--- GIVEN RECORDS ---
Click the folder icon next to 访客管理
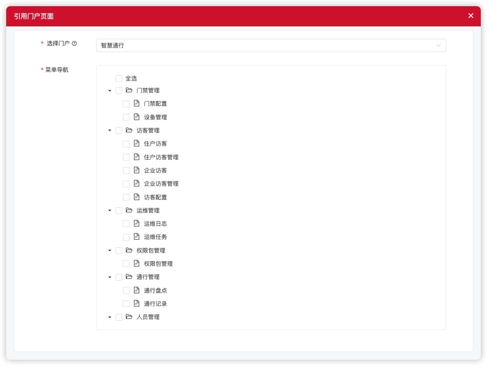The height and width of the screenshot is (366, 487). pos(129,130)
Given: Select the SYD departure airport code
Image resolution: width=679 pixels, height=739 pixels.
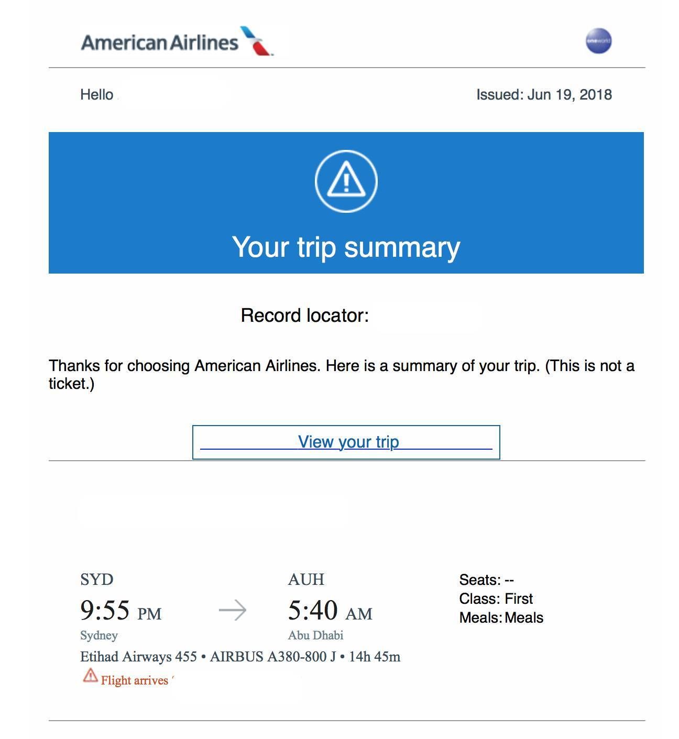Looking at the screenshot, I should [x=97, y=579].
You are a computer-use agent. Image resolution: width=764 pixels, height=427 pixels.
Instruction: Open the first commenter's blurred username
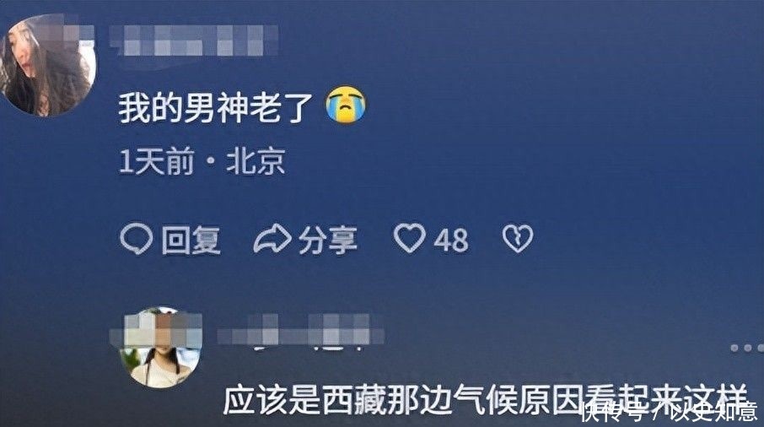(193, 40)
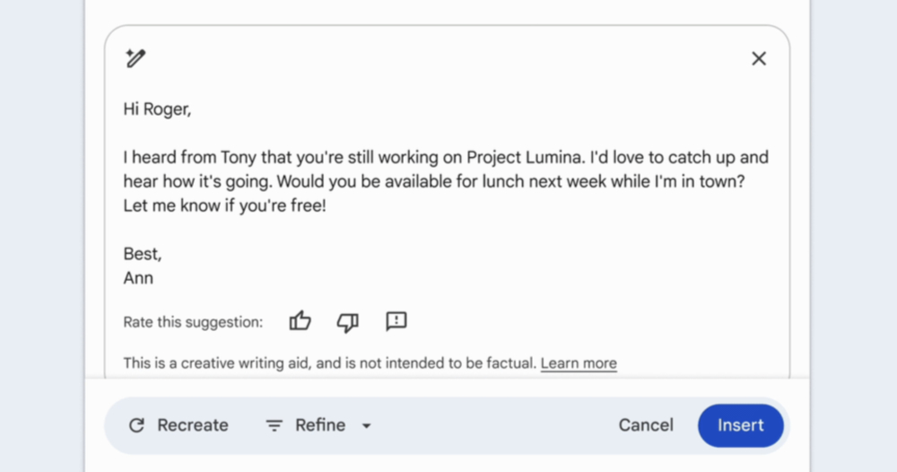
Task: Select the Recreate text label
Action: [193, 425]
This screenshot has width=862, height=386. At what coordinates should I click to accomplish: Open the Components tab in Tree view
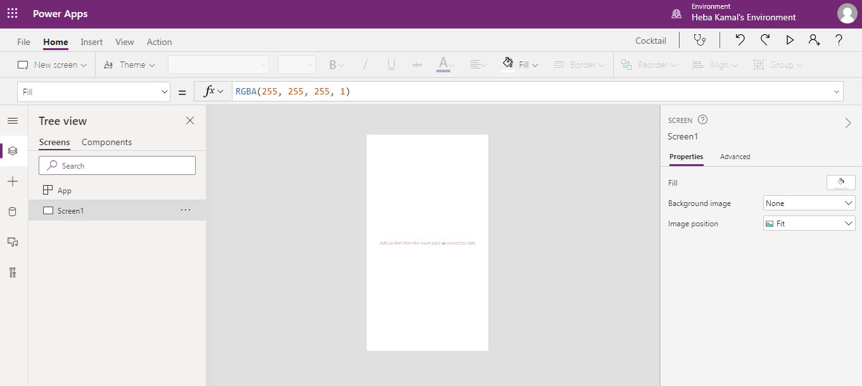[106, 142]
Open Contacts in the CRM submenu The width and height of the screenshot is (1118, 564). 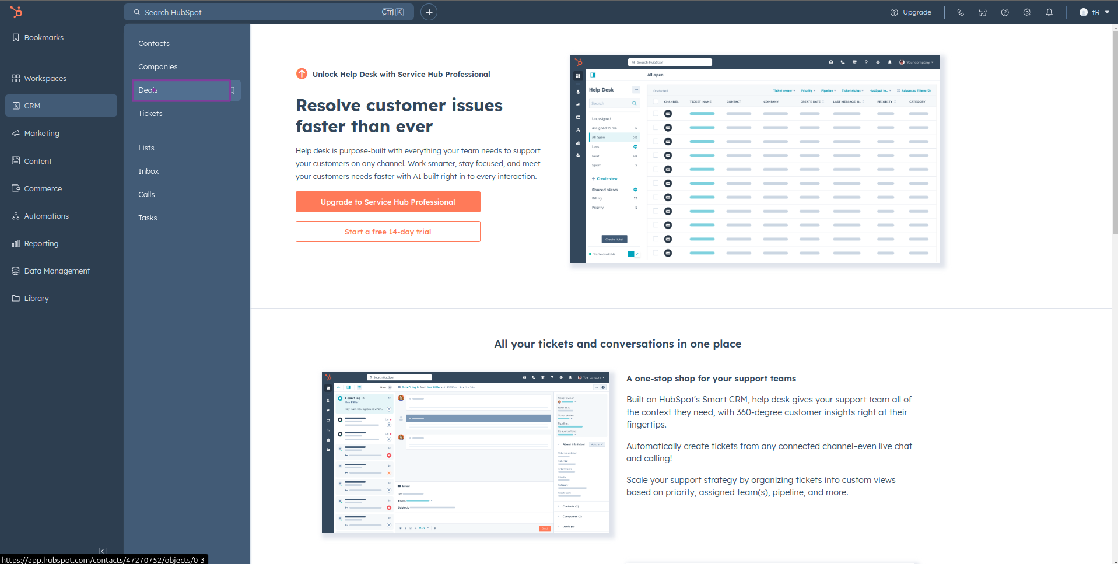click(154, 44)
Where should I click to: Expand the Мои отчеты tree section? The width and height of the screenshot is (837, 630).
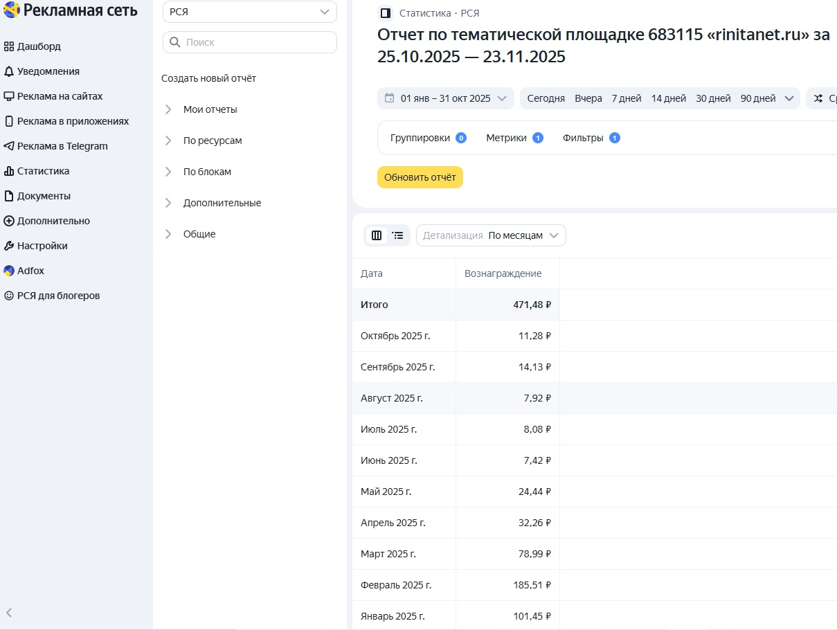168,109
---
* _TASK DETAILS_:
The response is to contain exactly the lines from the beginning of the data through the line containing "You are a computer-use", both ends included, and nothing else; omit the pictures.

* _EXERCISE SOLUTION_:
Click the folder icon next to 访客管理
The height and width of the screenshot is (366, 487). pos(129,130)
Given: Select the SYD departure airport code
Image resolution: width=679 pixels, height=739 pixels.
Looking at the screenshot, I should [x=97, y=579].
You are a computer-use agent. Image resolution: width=764 pixels, height=427 pixels.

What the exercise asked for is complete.